Inflação e desajuste crescente no balanço de pagamentos já estão
presentes no cenário brasileiro, apesar do crescimento pífio dos últimos
dois anos e meio. Ninguém deveria iludir-se com o recuo de alguns
índices desde o mês passado. A redução dos preços dos alimentos tem
efeito passageiro na formação dos indicadores, assim como a redução das
tarifas de transporte coletivo. Grandes fatores inflacionários, como o
desarranjo fiscal, a expansão do crédito e os aumentos salariais acima
dos ganhos de produtividade, foram apontados, mais uma vez, na ata da
última reunião do Comitê de política monetária (Copom), divulgada na
quinta-feira. A ata destoou claramente do discurso presidencial do dia
anterior.
Os autores do texto, no entanto, apontaram a possibilidade de um
arrefecimento da demanda se nada for feito para reverter a tempo a crise
de confiança do setor empresarial e das famílias. Por enquanto, “a
demanda doméstica tende a se apresentar relativamente robusta,
especialmente o consumo das famílias”, segundo a ata. Mas os sinais de
alerta já estão acesos. O texto contém o suficiente para indicar o risco
de uma estagnação mais ampla, mas seus autores poderiam ter ido mais
longe. Se o consumo cair, o investimento continuar insuficiente e a
indústria continuar em marcha lenta, como ficarão as já estropiadas
finanças públicas?
A peculiaridade brasileira é outra: programas são secundários e o fundamento das alianças é a partilha dos benefícios do poder.
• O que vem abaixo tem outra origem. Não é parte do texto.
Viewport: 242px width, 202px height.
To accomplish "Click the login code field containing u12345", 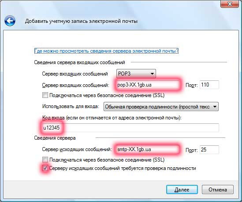I will click(130, 128).
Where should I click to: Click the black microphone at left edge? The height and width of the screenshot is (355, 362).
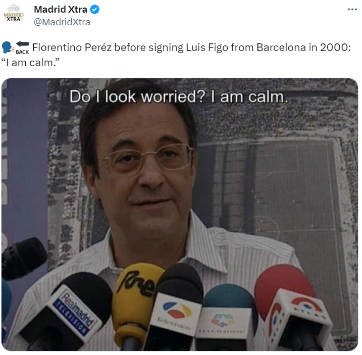23,258
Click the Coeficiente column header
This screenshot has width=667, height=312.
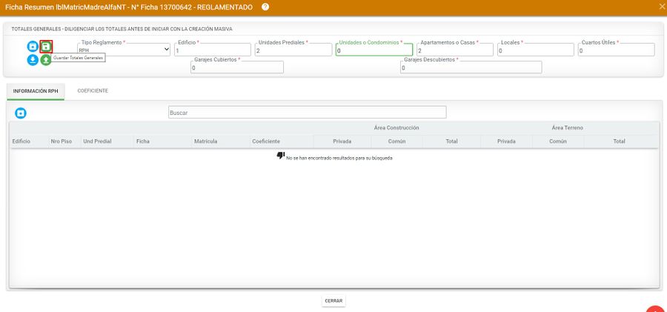tap(266, 141)
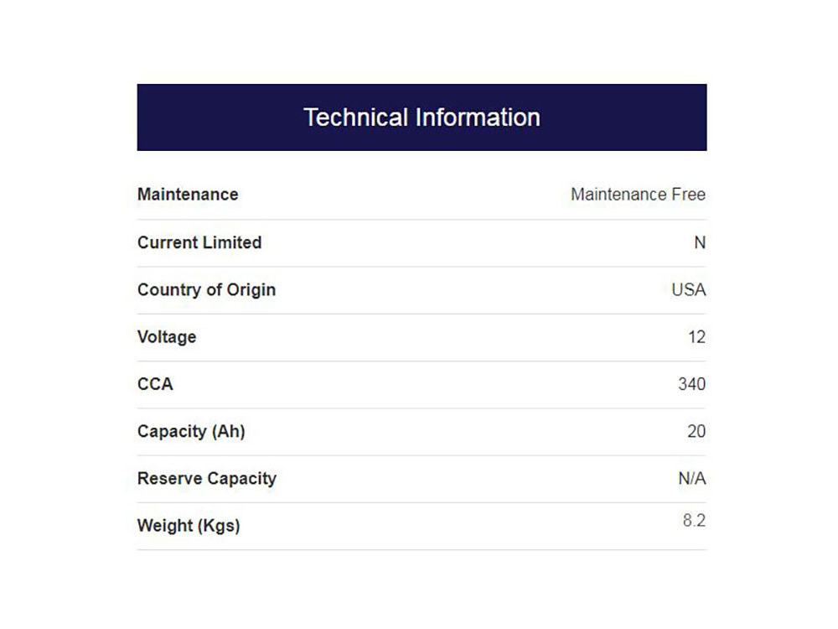Click the USA value
The width and height of the screenshot is (838, 629).
689,290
Não há resposta para o problema do crescimento, no Brasil, sem a ação
do governo, mas o governo está atolado na própria incompetência
gerencial, na indigência de ideias de seus formuladores de políticas e
num esquema pegajoso e sufocante de alianças políticas.
No Brasil, dizem especialistas, nenhum presidente pode governar sem
acordos, às vezes com parceiros da pior espécie. Pode ser. Em muitos
países coalizões são indispensáveis à operação do governo. Alianças, no
entanto, são em geral precedidas de algum entendimento a respeito de
objetivos e métodos. É o caso, em países da Europa, da formação de
gabinetes para enfrentar a crise fiscal e financeira.
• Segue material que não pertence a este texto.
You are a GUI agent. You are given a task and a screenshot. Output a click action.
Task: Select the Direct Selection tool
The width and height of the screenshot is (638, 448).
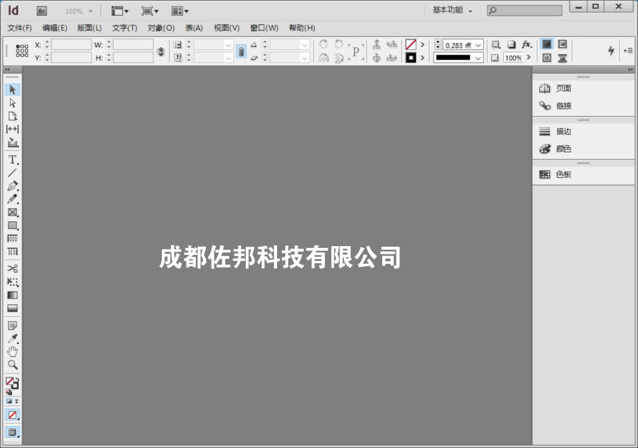(x=12, y=102)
A peculiaridade brasileira é outra: programas são secundários e o
fundamento das alianças é a partilha dos benefícios do poder. Não se
divide o governo como responsabilidade, mas como butim. Esse padrão se
fortaleceu com a disposição petista de aparelhar e lotear a máquina
federal. Nada mais natural, quando um partido chega ao Palácio do
Planalto com um projeto de poder e nenhum projeto real de governo.
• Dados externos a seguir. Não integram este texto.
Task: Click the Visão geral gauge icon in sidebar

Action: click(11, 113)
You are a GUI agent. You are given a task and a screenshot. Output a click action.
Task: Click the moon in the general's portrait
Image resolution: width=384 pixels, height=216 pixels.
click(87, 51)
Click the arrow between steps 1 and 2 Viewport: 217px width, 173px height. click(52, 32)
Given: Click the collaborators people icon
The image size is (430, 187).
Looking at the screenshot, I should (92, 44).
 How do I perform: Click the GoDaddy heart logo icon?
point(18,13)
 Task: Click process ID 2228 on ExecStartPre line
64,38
Sem alianças em torno de um programa, o governo é forçado a negociar
com a base a votação de cada projeto, como se nenhuma ideia geral desse
um sentido comum às várias propostas. Não se pode sequer confiar na
aprovação da Lei de Diretrizes Orçamentárias, condicionada pelos
companheiros à adoção de um impropriamente chamado orçamento impositivo –
na prática, uma simples manobra para tornar obrigatória a liberação de
verbas para emendas.
A um governo com essas condições de funcionamento – e comandado por
uma presidente cada vez mais isolada – cabe a missão de promover a
mudanças necessárias para destravar a economia, aumentar seu potencial
de crescimento e impor ao País um ritmo de expansão mais parecido com o
dos emergentes mais dinâmicos.
Nenhuma tarefa importante será cumprida se a presidente Dilma
Rousseff e sua equipe forem incapazes de começar a arrumação das
próprias contas. Para isso será necessário desfazer a confusão de
incentivos temporários e permanentes, trocar as ações pontuais pelas
chamadas políticas horizontais e cortar o vínculo incestuoso entre o
Tesouro e os bancos controlados pela União.
Tudo isso deverá ser apenas o começo de uma lista enorme de mudanças.
Elevar a eficiência na elaboração e na condução de projetos de
infraestrutura será outro desafio tão duro quanto urgente. Sem isso, até
como exportador de matérias-primas o País será cada vez menos
competitivo.
Que dirão dessa agenda os marqueteiros eleitorais da presidente?
Sem o governo nenhum problema se resolverá, mas o próprio governo é o primeiro problema.